**Brief:** Only certain lines below are wanted: those starting at the line containing "Where should I click to: Toggle" and ending at the line containing "Click the 15 label on the y-axis", both included, each retyped exactly.

(Stored data)
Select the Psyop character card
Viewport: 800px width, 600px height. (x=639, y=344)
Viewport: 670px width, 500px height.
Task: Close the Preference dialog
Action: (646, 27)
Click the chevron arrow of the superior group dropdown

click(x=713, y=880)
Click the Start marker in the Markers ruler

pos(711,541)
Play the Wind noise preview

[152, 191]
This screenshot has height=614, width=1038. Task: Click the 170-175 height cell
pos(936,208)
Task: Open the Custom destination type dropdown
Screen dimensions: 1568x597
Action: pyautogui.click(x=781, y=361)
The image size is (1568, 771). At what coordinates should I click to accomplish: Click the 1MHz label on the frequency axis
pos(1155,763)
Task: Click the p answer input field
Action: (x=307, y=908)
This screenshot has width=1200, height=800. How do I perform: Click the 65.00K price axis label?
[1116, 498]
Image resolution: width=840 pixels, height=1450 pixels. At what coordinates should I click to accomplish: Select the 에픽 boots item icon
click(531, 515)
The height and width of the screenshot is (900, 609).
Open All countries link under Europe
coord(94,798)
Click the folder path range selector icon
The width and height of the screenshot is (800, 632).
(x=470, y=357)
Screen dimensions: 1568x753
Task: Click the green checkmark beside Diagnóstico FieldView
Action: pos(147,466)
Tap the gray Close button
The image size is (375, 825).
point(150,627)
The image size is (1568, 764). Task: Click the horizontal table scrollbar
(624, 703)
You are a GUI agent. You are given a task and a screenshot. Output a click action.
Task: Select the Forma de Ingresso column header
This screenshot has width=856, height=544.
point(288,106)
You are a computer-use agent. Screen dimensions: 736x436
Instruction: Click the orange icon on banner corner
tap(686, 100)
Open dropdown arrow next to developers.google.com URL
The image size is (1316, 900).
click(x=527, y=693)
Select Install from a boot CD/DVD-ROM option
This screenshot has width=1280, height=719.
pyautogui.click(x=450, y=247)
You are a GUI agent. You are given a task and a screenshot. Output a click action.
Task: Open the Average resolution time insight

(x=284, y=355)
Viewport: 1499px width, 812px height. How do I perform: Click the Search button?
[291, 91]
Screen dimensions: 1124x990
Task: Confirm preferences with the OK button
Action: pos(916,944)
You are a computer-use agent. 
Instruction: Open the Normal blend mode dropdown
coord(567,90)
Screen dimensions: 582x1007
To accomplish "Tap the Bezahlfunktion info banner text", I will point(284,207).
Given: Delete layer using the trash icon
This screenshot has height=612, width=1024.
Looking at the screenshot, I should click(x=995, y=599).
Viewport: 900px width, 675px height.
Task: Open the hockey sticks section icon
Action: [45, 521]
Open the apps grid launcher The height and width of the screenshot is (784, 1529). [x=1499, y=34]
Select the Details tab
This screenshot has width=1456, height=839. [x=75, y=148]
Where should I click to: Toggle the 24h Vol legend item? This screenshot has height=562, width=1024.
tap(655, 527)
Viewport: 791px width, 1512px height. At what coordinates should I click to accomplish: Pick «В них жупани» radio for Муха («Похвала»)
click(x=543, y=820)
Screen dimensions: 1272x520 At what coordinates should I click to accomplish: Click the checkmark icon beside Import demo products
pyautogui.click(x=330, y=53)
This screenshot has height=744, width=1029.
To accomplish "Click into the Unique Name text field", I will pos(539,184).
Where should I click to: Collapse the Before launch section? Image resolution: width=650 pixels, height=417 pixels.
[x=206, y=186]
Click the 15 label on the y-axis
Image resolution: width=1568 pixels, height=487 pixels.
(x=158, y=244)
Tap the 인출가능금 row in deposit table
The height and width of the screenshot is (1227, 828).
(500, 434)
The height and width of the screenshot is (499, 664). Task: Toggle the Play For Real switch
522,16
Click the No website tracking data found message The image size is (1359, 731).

**Worked solution:**
Where should I click to: Toggle the 24h Vol legend item? This screenshot has height=562, width=1024.
tap(655, 527)
Viewport: 791px width, 1512px height. At what coordinates should I click to accomplish: Pick «В них жупани» radio for Муха («Похвала»)
click(x=543, y=820)
Screen dimensions: 1272x520 At what coordinates should I click to accomplish: Click the checkmark icon beside Import demo products
pyautogui.click(x=330, y=53)
This screenshot has height=744, width=1029.
To accomplish "Click into the Unique Name text field", I will pos(539,184).
Where should I click to: Collapse the Before launch section? Image resolution: width=650 pixels, height=417 pixels.
[x=206, y=186]
Click the 15 label on the y-axis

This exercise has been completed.